Artigo em Inglês | MEDLINE | ID: mdl-12049997

RESUMO

To investigate the tissue-specific effects of inadequate, adequate, and high selenium intake on selenoprotein gene expression and enzyme activity, weanling rats were fed a selenium-deficient diet or the same diet supplemented with 0.1 or 2.0 mg of selenium/kg of diet for 91 days. No significant differences in growth were observed. In liver, transcription of genes for cellular glutathione peroxidase, type I iodothyronine 5'-deiodinase, and selenoprotein P was unaffected by selenium intake. Steady-state levels of mRNA for glutathione peroxidase and selenoprotein P were higher in liver than in kidney. For iodothyronine 5' deiodinase in the opposite was true. In liver, selenium deficiency reduced glutathione peroxidase mRNA by 89% and virtually abolished enzyme activity.
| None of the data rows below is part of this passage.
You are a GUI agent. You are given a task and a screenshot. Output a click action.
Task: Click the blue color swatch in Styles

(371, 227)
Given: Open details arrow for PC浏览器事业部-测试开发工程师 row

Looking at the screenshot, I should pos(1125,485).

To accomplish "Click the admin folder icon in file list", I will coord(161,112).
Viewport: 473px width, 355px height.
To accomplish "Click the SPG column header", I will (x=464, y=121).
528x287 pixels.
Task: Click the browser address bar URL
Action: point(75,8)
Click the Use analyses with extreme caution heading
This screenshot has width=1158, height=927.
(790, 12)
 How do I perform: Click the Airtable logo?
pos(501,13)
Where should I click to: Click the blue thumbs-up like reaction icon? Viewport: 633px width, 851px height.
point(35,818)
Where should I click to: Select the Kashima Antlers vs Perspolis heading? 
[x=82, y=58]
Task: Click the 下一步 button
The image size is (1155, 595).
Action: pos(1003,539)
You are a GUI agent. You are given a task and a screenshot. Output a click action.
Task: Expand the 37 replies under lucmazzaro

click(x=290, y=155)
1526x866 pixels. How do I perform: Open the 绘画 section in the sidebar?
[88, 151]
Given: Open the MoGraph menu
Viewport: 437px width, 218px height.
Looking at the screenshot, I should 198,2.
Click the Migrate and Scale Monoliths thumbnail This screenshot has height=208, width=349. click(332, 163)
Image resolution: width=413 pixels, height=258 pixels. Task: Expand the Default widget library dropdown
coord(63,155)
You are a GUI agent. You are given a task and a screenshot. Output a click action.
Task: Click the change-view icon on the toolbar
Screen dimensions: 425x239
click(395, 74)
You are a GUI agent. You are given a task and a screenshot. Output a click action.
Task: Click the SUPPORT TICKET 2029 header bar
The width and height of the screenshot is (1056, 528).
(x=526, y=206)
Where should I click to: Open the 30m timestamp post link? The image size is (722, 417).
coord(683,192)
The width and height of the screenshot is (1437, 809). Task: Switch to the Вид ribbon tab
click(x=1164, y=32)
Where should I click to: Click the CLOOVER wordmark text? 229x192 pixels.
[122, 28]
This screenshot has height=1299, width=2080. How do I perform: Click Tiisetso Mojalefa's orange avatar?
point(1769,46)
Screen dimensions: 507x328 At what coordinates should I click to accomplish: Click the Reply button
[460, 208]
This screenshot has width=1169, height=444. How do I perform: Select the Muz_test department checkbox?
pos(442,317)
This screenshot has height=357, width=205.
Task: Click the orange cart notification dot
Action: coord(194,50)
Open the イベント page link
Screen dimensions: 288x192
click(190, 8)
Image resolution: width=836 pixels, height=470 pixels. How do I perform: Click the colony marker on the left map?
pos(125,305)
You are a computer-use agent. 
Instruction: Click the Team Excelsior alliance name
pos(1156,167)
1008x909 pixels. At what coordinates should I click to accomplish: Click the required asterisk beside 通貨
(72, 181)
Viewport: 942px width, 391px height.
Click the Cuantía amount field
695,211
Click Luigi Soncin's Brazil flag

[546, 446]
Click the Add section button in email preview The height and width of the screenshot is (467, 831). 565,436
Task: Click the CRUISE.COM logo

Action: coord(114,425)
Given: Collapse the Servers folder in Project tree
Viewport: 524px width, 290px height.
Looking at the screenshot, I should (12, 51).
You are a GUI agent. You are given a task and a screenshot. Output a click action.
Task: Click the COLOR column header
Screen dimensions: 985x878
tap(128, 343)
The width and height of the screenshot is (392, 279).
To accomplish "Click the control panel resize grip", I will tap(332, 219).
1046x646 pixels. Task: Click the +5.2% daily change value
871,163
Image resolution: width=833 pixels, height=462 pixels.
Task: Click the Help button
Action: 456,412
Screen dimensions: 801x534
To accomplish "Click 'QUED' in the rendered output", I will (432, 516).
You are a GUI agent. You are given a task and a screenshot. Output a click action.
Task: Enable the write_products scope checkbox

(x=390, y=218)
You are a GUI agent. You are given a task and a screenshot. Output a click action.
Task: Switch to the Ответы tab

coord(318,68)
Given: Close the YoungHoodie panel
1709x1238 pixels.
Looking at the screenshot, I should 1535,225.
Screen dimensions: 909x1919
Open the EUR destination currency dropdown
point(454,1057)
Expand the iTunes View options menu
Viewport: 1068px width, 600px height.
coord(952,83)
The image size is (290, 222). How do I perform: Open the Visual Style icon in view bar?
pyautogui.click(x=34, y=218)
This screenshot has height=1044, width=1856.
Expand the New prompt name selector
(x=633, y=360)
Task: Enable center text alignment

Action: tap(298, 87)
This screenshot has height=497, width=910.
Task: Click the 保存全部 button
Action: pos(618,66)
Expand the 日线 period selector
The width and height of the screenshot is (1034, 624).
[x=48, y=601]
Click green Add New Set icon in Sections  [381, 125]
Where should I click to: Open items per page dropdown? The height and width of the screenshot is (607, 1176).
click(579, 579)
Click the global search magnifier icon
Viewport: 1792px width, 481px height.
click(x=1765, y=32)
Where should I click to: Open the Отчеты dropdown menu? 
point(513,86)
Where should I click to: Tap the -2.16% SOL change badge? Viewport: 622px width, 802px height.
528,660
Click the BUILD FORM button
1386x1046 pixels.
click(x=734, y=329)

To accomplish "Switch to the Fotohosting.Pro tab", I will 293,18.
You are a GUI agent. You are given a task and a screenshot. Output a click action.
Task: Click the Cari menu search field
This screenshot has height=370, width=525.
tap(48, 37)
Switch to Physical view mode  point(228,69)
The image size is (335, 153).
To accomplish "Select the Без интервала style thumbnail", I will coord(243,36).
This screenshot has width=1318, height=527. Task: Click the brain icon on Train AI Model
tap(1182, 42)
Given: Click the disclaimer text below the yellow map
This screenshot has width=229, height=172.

For iodothyronine 5' deiodinase, mRNA and enzyme activity were reduced 69 and 70%, respectively. In kidney, selenium deprivation decreased glutathione peroxidase mRNA by 91% and reduced enzyme activity to nearly zero. For iodothyronine 5'-deiodinase, decreases in mRNA and enzyme activity were 19 and 62%, respectively. Reductions in selenoprotein P mRNA were 50% in kidney but only 14% in liver. The only difference in the effects between the two supplements was in liver, where iodothyronine 5'-deiodinase activity was reduced by increasing the selenium supplement above a nutritionally adequate level. Hence, for these selenoproteins, mRNA turnover appears to be the pretranslational process most sensitive to selenium intake. In addition, selenoprotein mRNAs are stabilized differentially in selenium deficiency, depending upon the tissue examined. Percentage changes in the activity of selenoenzymes were not always the same as the changes in their mRNA levels. This suggests that other processes, including translation and protein turnover, may determine the ultimate level of enzyme activity attained in response to dietary selenium intake.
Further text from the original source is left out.